With the performance of PSBs further deteriorating in 2017-18 due to rising bad loans and a sharp increase in provisioning due to a recent RBI circular scrapping all loan-restructuring schemes, there is a fear that more banks
may be put under the PCA.
Earlier last week, officials from the finance
ministry’s department of financial services met executives of Punjab National Bank, Union Bank, among others, separately, as these are on the verge of being put under the PCA framework. Ministry officials discussed the turnaround plan of these banks and advised them to go in for aggressive sale of non-core assets to shore up capital and focus on recovery to decrease the level of non-performing assets (NPAs), sources said.
“The banks have been told to make a presentation to the regulator on their revival plan. They will request the RBI to defer putting them under the PCA framework till at least December as the banks will improve their financials till then with a proper road map in place,” said a senior finance
A Union Bank of India executive concurred that the issue of making a presentation to the RBI on a turnaround plan and making a plea not to put the bank under the PCA did figure in discussions with the government.
At present, 11 out of 21 public sector banks, which constitute about 20 per cent of the market share, are already under the PCA framework. Some of the prominent banks include IDBI Bank, Bank of India, Central Bank of India, Dena Bank, Corporation Bank and Allahabad Bank.
Of the 10 banks that are yet not under PCA, only large banks like Canara Bank, Union Bank and Bank of Baroda have the capacity to lend in a meaningful way to support growth. If they also come under the PCA, the fallout will be severe on credit supply when the investment cycle is on the mend, according to an official.
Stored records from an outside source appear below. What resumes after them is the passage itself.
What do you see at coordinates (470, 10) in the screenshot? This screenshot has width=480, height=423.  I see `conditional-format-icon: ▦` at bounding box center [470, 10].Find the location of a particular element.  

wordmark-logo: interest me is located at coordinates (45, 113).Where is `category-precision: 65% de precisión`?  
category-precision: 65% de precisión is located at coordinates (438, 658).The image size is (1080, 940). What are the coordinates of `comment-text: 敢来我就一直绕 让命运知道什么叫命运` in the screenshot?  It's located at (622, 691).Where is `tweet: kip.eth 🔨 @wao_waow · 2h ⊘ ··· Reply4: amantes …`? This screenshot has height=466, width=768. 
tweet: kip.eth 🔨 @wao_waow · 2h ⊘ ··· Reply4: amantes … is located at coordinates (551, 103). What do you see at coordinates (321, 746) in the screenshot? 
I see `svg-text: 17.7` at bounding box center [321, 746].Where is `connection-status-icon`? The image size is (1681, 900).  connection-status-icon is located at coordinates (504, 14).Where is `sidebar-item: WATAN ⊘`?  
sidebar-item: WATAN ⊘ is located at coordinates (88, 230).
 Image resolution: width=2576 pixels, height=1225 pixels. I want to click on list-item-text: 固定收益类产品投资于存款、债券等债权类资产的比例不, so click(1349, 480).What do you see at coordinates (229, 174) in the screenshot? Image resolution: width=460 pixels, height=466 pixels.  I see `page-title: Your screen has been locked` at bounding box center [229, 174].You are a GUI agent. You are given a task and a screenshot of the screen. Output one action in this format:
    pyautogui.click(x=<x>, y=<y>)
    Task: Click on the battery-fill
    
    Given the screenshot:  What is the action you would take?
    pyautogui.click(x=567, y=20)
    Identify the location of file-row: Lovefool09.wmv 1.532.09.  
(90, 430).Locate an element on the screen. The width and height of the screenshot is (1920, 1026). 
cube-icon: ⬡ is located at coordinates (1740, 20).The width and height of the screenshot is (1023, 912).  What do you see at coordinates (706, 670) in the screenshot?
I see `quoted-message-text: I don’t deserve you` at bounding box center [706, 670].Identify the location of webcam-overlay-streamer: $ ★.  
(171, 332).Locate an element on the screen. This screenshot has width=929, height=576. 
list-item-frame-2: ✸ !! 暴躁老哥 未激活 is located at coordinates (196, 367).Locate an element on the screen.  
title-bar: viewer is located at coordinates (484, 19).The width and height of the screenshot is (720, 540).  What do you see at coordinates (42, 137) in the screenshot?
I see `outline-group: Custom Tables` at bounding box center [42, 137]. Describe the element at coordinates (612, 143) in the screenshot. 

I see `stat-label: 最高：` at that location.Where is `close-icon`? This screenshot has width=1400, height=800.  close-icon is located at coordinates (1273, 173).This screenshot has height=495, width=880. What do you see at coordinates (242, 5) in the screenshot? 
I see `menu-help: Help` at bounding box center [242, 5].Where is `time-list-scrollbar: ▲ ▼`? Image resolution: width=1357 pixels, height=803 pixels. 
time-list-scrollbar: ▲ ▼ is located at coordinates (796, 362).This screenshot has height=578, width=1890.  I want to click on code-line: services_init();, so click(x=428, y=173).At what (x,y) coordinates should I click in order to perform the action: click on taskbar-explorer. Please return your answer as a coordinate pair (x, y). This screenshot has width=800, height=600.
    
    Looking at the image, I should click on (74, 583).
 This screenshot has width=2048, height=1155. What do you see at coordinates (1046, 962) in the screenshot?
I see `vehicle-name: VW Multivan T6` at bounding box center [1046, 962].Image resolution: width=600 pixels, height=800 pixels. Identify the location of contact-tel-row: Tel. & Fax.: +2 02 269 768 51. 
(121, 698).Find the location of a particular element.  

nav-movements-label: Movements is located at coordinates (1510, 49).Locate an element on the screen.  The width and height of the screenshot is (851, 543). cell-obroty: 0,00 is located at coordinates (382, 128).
Edelweiss Securities in a recent report said PNB, Canara Bank, Andhra Bank, Union Bank and Punjab and Sind Bank were vulnerable in the near term. It said that this would lead to banks with around 36 per cent of the market share being placed under the PCA.
Meanwhile, the government has told the PCA banks to increase their recovery rate of written off loans to 20 per cent in 2018-19, from around 10-11 per cent at present, a finance ministry official said.
“All the PCA banks have been told to sell their bad loans to bigger PSBs that were part of the consortium that sanctioned that loan. That will be an easier way of reducing the bad loan book. Additionally, sale of non-core assets and raising capital from the market should be a focus area,” the official said.
Banks under the PCA regime face various restrictions, including expanding loan book, as the aim is to turn the bank around and improve its financial and credit profile. Banks face restrictions for breaching various levels, including curbs on dividend distribution, branch expansion and management compensation. Recently, the RBI put restrictions on all fresh lending by Dena Bank, while restricting lending to risky assets and raising high-cost deposits by Allahabad Bank after a further deterioration in their performance in 2017-18.
Under RBI rules, fulfilling any of three conditions — net NPA levels above 6 per cent, two years of consecutive losses or a capital adequacy ratio (CAR) below the regulatory requirement — could put banks under the PCA.
Finance Minister Piyush Goyal had met executives of 11 banks earlier this month to discuss ways in which they can come out of the PCA framework.